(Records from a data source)
++++++++++
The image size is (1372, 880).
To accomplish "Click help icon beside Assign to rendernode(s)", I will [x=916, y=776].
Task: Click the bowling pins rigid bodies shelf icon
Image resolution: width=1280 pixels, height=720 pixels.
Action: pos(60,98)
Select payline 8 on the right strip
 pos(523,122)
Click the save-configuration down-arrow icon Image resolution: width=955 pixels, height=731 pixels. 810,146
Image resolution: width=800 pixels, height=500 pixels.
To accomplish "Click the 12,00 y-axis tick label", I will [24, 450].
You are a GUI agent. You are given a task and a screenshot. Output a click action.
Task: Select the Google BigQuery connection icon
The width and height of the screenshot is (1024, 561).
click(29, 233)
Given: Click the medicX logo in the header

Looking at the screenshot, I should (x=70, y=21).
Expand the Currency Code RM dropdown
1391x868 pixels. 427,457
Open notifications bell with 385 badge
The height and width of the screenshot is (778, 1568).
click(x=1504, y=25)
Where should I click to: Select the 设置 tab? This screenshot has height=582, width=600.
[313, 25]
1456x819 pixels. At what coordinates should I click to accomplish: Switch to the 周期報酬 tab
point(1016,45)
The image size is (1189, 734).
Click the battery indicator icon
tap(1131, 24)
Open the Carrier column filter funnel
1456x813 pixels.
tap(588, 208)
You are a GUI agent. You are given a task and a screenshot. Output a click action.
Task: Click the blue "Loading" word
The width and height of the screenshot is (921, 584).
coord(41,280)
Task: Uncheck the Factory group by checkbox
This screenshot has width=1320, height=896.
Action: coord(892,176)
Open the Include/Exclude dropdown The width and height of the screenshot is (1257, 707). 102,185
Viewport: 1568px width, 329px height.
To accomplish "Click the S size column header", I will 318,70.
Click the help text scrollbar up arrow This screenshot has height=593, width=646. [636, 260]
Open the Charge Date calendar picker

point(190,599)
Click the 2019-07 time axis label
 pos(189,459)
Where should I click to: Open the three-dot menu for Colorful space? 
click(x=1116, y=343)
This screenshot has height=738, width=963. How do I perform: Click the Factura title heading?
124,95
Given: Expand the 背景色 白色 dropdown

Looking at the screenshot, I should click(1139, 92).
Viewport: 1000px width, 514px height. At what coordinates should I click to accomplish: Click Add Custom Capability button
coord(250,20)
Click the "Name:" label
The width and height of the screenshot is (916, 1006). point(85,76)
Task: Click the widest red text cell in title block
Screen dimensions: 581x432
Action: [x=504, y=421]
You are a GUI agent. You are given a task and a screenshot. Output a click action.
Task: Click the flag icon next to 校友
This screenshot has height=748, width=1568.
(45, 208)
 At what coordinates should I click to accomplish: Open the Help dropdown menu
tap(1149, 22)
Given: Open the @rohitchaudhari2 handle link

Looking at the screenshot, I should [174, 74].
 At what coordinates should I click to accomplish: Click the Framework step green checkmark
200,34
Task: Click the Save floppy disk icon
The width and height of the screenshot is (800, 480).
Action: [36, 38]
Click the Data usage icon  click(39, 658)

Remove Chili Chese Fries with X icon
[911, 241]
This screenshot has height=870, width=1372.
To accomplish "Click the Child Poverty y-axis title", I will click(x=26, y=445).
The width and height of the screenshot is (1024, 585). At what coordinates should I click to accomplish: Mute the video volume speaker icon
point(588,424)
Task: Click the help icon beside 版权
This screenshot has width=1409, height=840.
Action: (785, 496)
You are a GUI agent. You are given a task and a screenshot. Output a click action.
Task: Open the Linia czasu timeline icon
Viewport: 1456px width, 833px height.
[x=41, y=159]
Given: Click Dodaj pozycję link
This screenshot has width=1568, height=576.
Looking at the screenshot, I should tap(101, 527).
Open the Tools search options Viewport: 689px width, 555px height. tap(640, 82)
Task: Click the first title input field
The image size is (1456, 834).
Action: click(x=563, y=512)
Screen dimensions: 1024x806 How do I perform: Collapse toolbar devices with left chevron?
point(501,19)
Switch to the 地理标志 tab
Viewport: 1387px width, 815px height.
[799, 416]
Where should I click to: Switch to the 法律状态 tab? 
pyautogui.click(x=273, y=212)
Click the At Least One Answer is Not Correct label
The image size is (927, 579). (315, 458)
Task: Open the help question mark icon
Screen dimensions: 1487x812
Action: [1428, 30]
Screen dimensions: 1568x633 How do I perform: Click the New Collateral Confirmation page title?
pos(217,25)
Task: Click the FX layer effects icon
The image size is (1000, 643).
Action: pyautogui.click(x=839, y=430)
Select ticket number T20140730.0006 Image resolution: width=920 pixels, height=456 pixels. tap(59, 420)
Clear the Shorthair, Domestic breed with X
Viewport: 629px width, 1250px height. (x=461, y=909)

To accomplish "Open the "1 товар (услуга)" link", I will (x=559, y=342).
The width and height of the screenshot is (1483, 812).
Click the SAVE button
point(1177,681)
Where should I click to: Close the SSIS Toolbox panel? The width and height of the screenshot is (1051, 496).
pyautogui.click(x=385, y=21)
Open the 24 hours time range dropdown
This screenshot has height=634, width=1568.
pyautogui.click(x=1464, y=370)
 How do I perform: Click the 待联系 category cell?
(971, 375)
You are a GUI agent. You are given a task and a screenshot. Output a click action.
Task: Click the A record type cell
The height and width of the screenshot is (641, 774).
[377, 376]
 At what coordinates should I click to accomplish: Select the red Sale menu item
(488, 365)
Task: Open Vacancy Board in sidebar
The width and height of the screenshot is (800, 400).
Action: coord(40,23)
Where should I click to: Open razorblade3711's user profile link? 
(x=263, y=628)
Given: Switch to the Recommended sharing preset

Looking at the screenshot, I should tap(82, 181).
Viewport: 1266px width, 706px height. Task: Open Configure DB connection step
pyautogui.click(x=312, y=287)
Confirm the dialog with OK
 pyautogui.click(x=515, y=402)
++++++++++
◆ Exercise prompt
Copy out each line of the data in which the word "will" appears.

◆ Result
To accomplish "Click help icon beside Assign to rendernode(s)", I will [x=916, y=776].
To accomplish "Click the 12,00 y-axis tick label", I will [24, 450].
To accomplish "Click the S size column header", I will 318,70.
To accomplish "Click the Child Poverty y-axis title", I will click(x=26, y=445).
To accomplish "Open the "1 товар (услуга)" link", I will (x=559, y=342).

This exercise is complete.